Transaction Coordinator¶
The transaction coordinator enables atomic writes across multiple partitions and exactly-once semantics in Kafka. It manages producer identities, transaction state, and coordinates the two-phase commit protocol.
Why Transactions Exist¶
Kafka was originally designed for high-throughput streaming with at-least-once delivery. However, certain use cases require stronger guarantees:
The Problems Transactions Solve¶
| Problem | Without Transactions | With Transactions |
|---|---|---|
| Duplicate writes on retry | Producer retries may create duplicates | Idempotent writes prevent duplicates |
| Partial failures | Writing to 3 topics may succeed for 2, fail for 1 | All-or-nothing atomicity |
| Read-process-write consistency | Consumer offset committed separately from output | Offset and output committed atomically |
| Zombie producers | Crashed producer restarts, old instance still writing | Epoch fencing blocks old instances |
The Fundamental Challenge¶
Consider a stream processing application that reads from an input topic, processes records, and writes to an output topic:
Use Cases¶
When to Use Transactions¶
| Use Case | Why Transactions Help |
|---|---|
| Financial data processing | Cannot tolerate duplicates or partial updates |
| Exactly-once stream processing | Kafka Streams with exactly_once_v2 uses transactions internally |
| Multi-topic atomic writes | Order service writes to orders, inventory, notifications atomically |
| Read-process-write pipelines | ETL jobs that must not reprocess or skip records |
| Event sourcing with projections | Event and projection updates must be atomic |
| Cross-partition aggregations | Aggregation results written atomically with source offsets |
Concrete Examples¶
Example 1: Order Processing
An order service must update multiple topics atomically:
Transaction {
write("orders", order_created_event)
write("inventory", reserve_stock_event)
write("payments", payment_request_event)
write("notifications", order_confirmation_event)
}
If any write fails, all are rolled back. No partial orders.

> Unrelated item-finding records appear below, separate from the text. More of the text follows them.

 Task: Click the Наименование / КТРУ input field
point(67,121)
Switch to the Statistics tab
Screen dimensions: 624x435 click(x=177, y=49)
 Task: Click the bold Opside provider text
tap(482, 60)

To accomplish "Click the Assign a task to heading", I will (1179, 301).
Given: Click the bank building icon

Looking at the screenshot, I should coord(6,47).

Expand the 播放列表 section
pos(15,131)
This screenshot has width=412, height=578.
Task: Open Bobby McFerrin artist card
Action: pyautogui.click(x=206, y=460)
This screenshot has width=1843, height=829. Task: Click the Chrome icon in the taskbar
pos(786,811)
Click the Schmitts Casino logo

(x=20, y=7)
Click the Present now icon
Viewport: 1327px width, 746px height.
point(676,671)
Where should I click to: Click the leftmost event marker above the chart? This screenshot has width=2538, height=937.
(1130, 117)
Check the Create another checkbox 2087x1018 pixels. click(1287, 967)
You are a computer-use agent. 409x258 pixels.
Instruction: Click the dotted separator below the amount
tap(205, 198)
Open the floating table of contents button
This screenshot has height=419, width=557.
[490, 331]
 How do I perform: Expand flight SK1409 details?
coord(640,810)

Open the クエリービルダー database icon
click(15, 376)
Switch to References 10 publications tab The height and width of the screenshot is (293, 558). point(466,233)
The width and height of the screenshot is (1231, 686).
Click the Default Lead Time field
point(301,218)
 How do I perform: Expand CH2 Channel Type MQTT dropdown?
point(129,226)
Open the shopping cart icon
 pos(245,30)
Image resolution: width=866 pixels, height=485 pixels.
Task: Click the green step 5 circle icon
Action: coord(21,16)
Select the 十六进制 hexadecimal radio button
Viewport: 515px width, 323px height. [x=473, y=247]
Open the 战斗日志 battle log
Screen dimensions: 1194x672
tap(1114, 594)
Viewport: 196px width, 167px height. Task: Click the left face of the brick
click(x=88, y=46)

Example 2: Stream Aggregation
A real-time dashboard aggregates sales by region:
Transaction {
// Read sales events from input
// Aggregate by region
write("sales-by-region", aggregated_results)
commit_offsets("sales-events", consumer_group)
}
If the application crashes after writing results but before committing offsets, restart would not reprocess—the transaction ensures both happen or neither.
Example 3: Change Data Capture (CDC)
Database changes replicated to Kafka must maintain consistency:
Transaction {
write("users", user_updated)
write("user-search-index", search_document)
write("user-cache-invalidation", cache_key)
}
All downstream systems see the change atomically or not at all.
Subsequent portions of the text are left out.